(Target position data)
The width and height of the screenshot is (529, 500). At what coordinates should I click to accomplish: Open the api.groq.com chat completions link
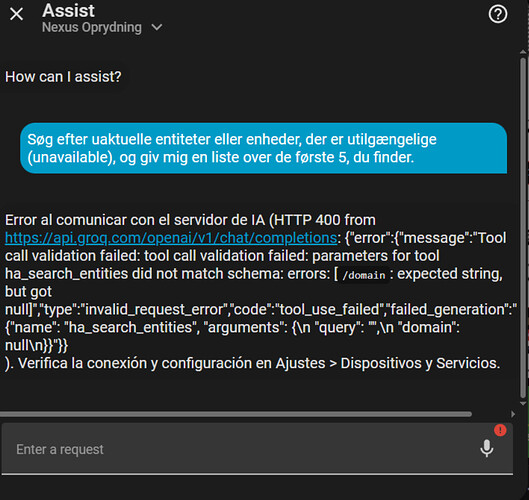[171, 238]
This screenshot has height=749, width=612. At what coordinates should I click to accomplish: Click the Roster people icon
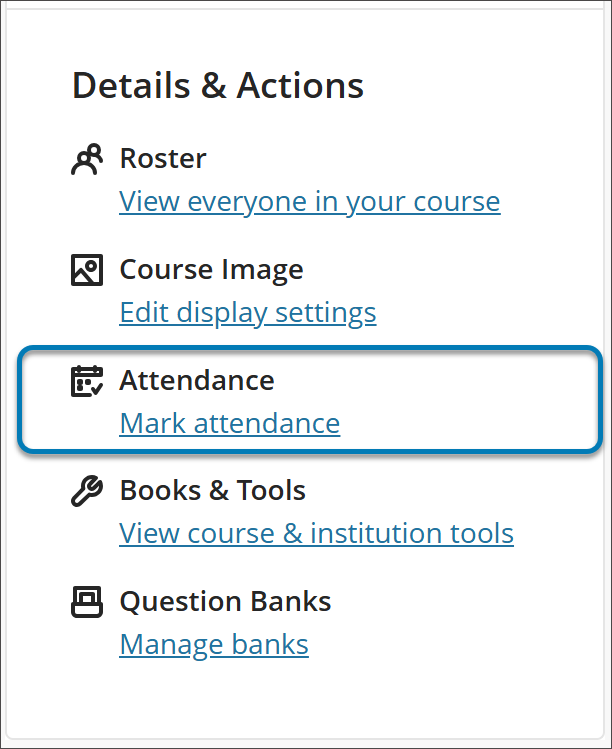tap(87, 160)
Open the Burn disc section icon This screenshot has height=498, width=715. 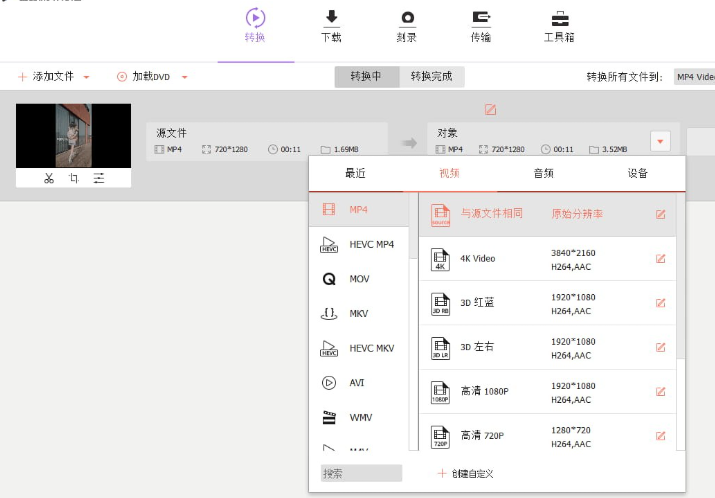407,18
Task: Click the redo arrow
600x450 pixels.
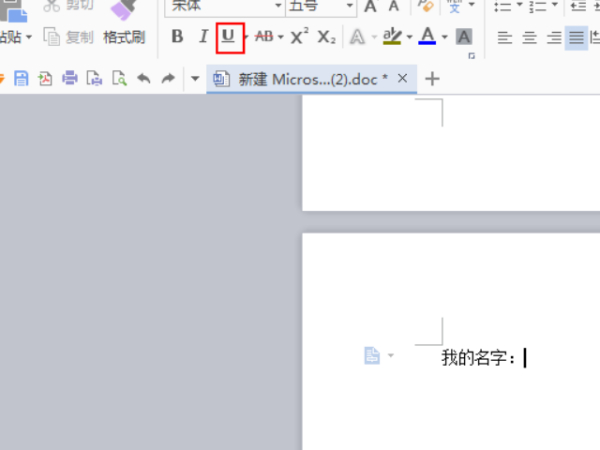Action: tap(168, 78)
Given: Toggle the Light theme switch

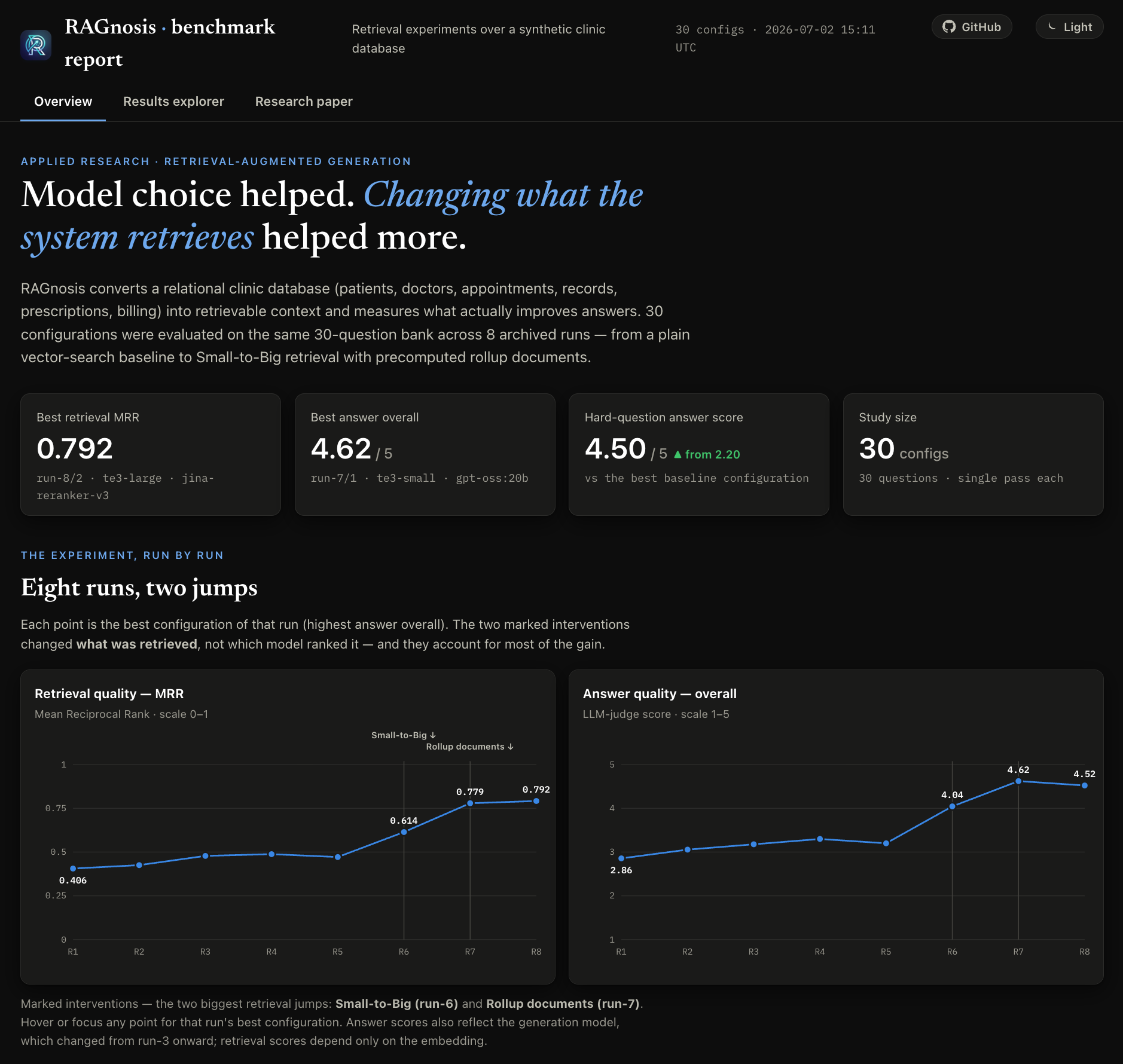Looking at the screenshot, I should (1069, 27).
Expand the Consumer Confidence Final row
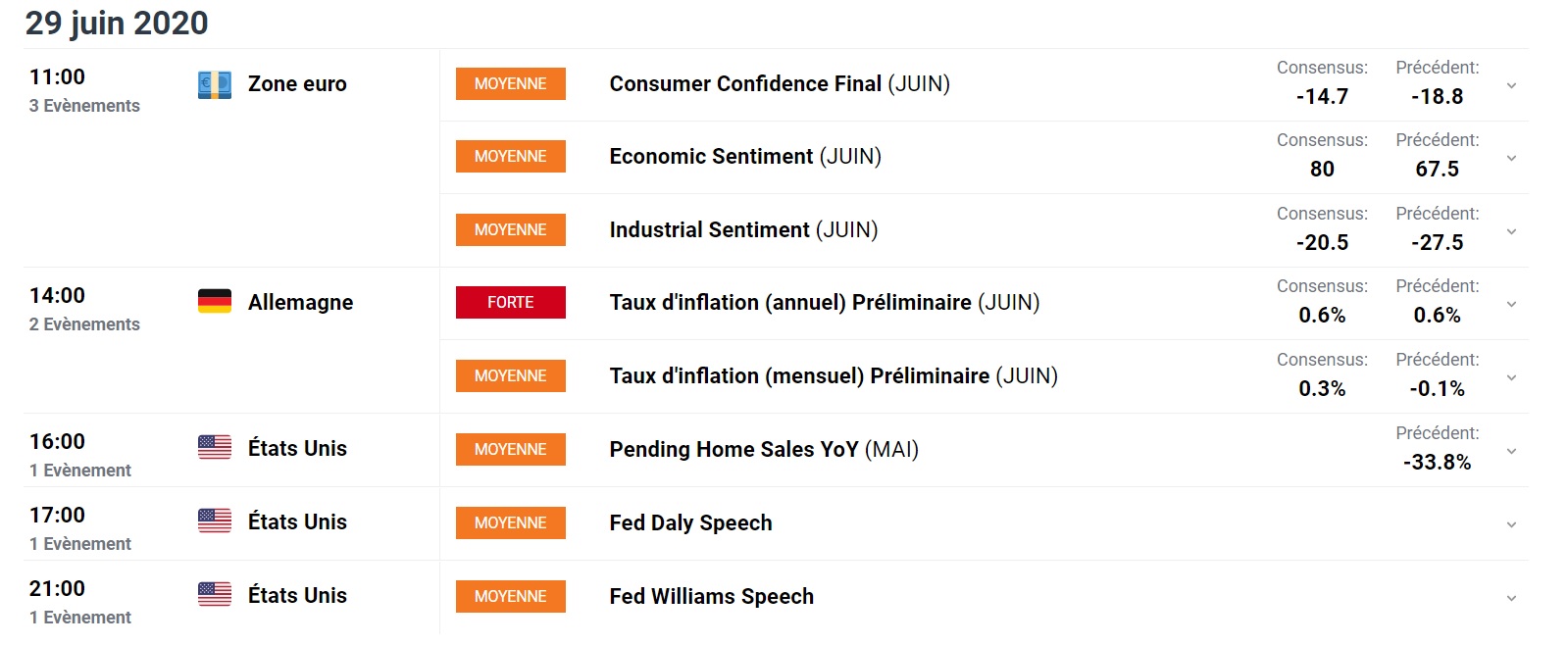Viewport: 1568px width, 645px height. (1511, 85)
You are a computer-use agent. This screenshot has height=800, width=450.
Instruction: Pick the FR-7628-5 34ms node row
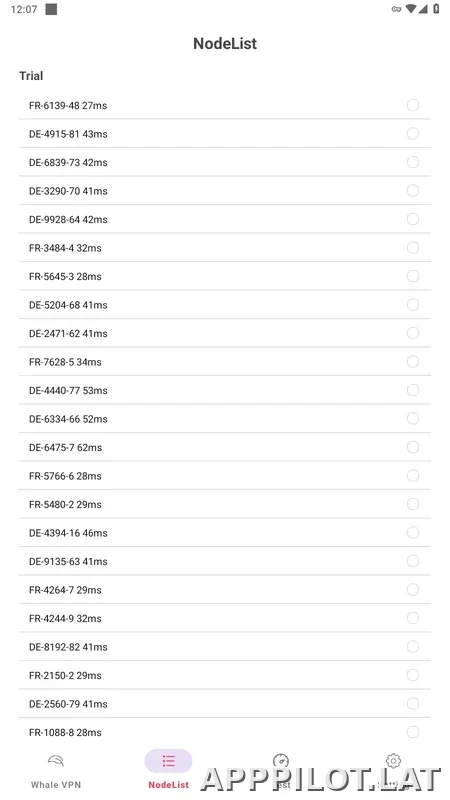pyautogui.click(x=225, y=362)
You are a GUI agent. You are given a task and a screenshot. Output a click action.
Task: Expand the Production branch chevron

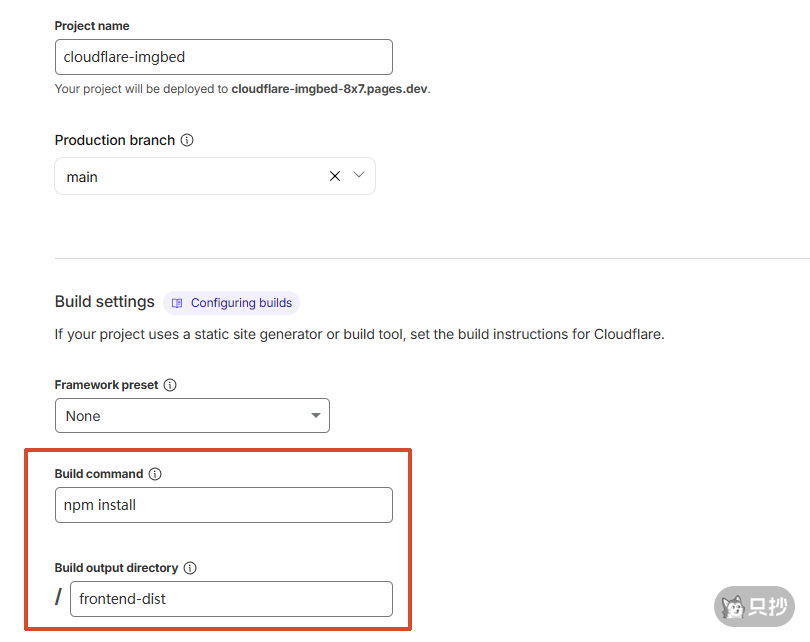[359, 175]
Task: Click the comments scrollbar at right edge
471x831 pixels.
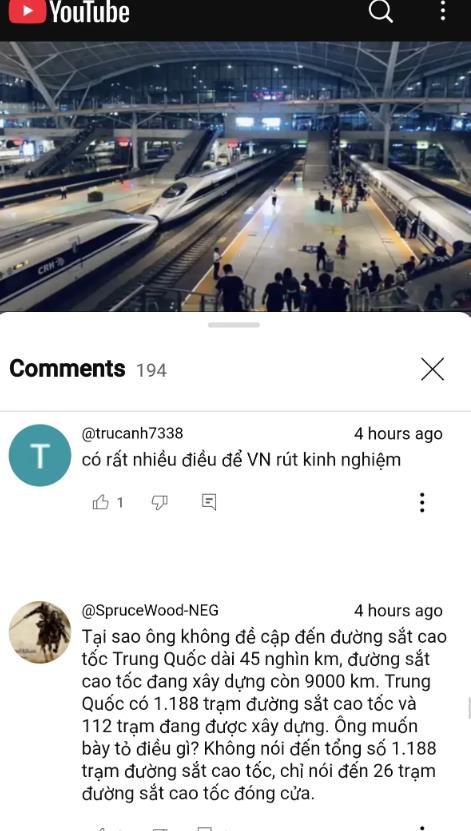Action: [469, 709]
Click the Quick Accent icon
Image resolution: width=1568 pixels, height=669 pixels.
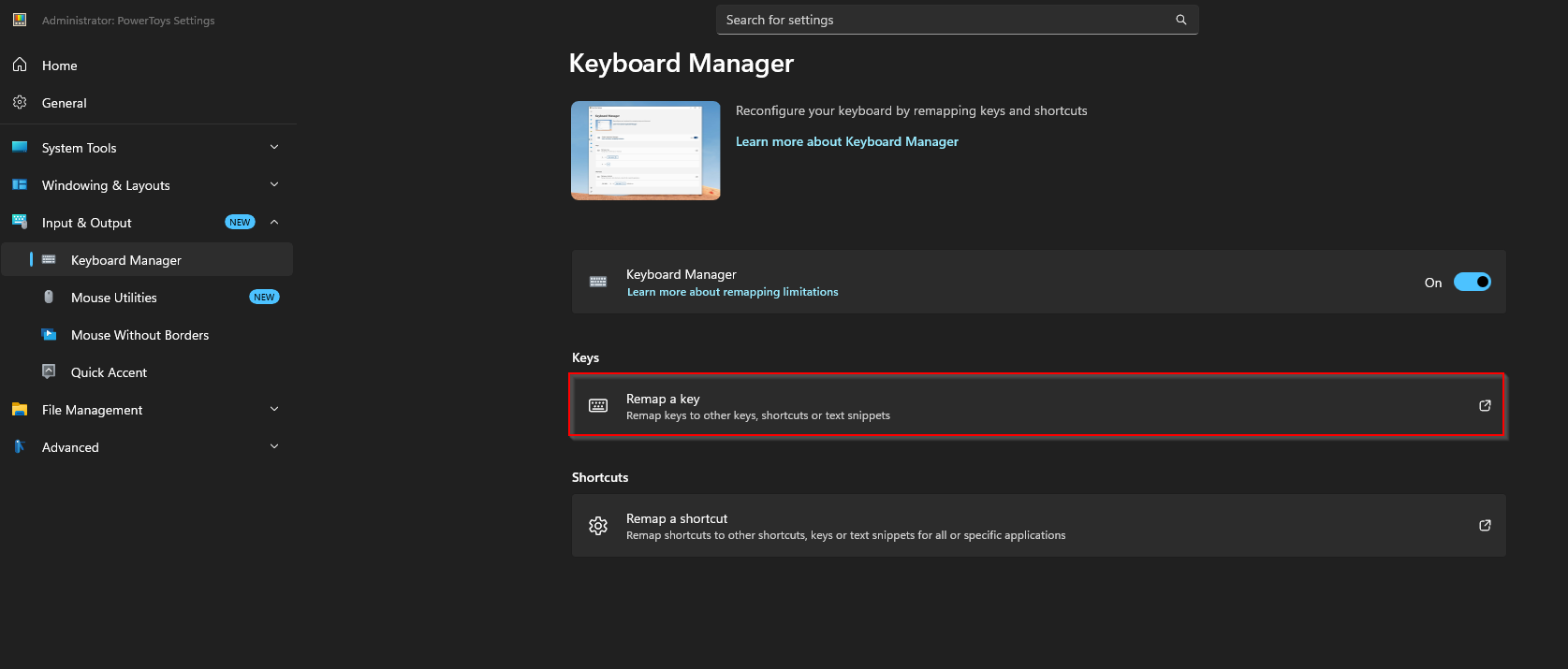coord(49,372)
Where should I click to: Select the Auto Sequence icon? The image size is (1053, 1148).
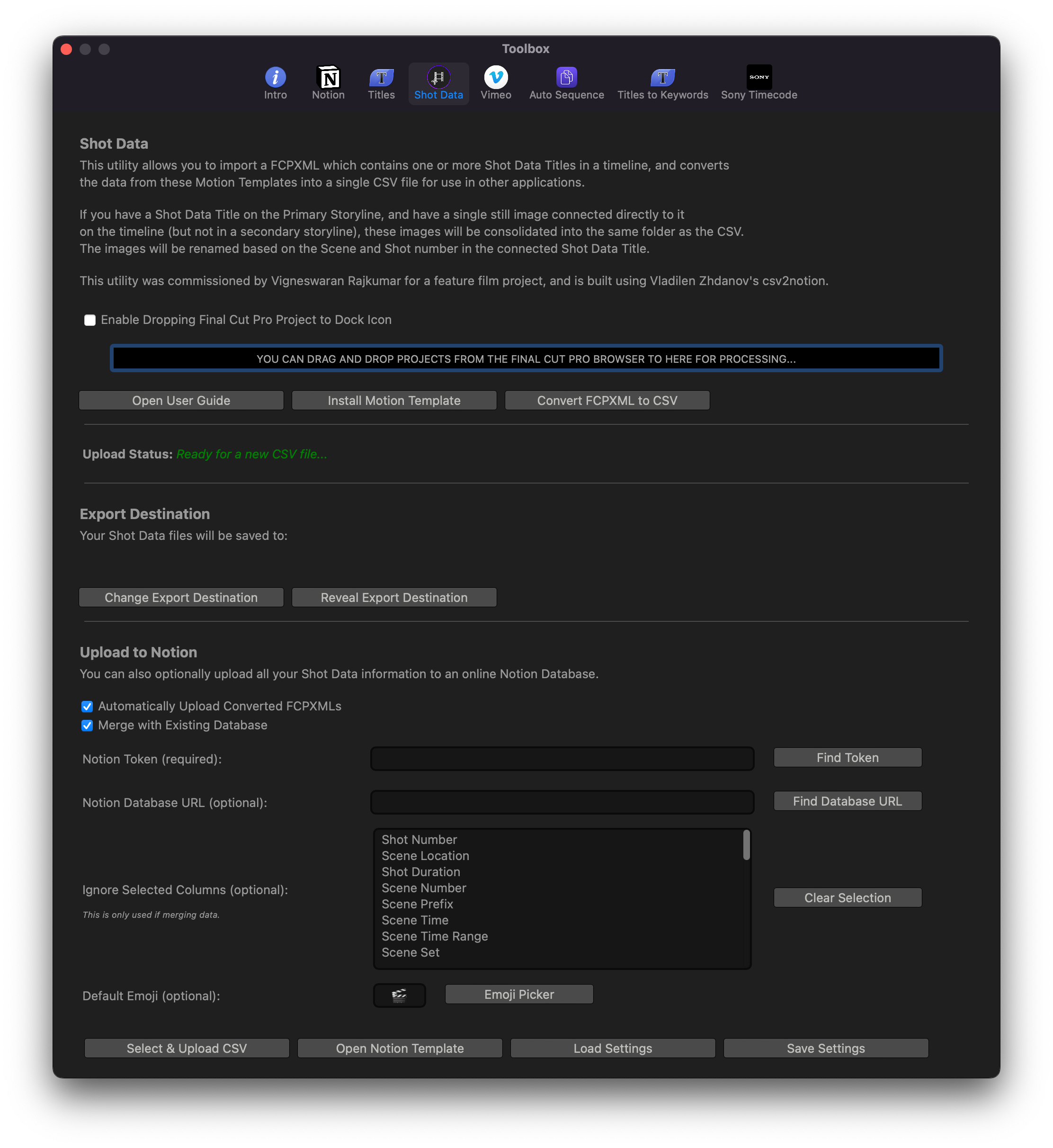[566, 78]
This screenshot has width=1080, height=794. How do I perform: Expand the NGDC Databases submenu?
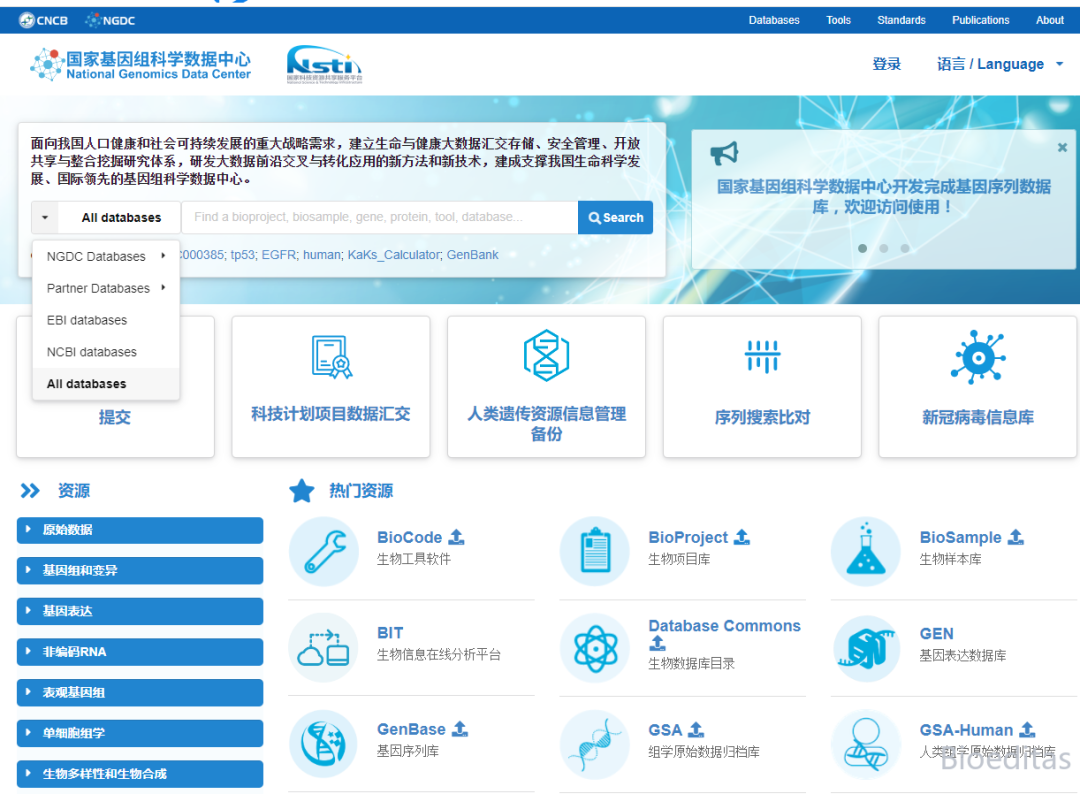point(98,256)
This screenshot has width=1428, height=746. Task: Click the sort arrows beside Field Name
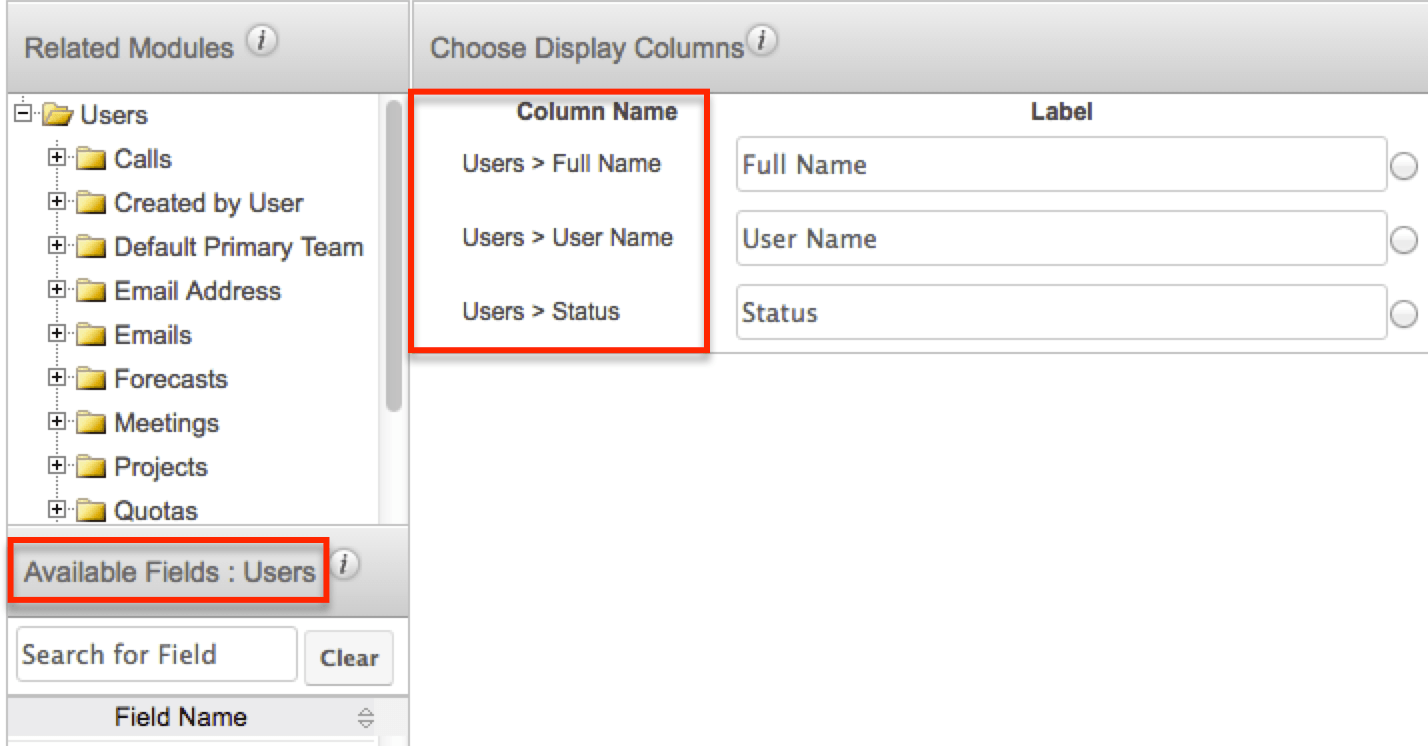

Required work |
Display every line of the data above that contains the string "what".

Answer to this problem |
The width and height of the screenshot is (529, 500). At what coordinates should I click to accomplish: Open the api.groq.com chat completions link
This screenshot has height=749, width=612. At what coordinates should I click to accomplish: Click the Roster people icon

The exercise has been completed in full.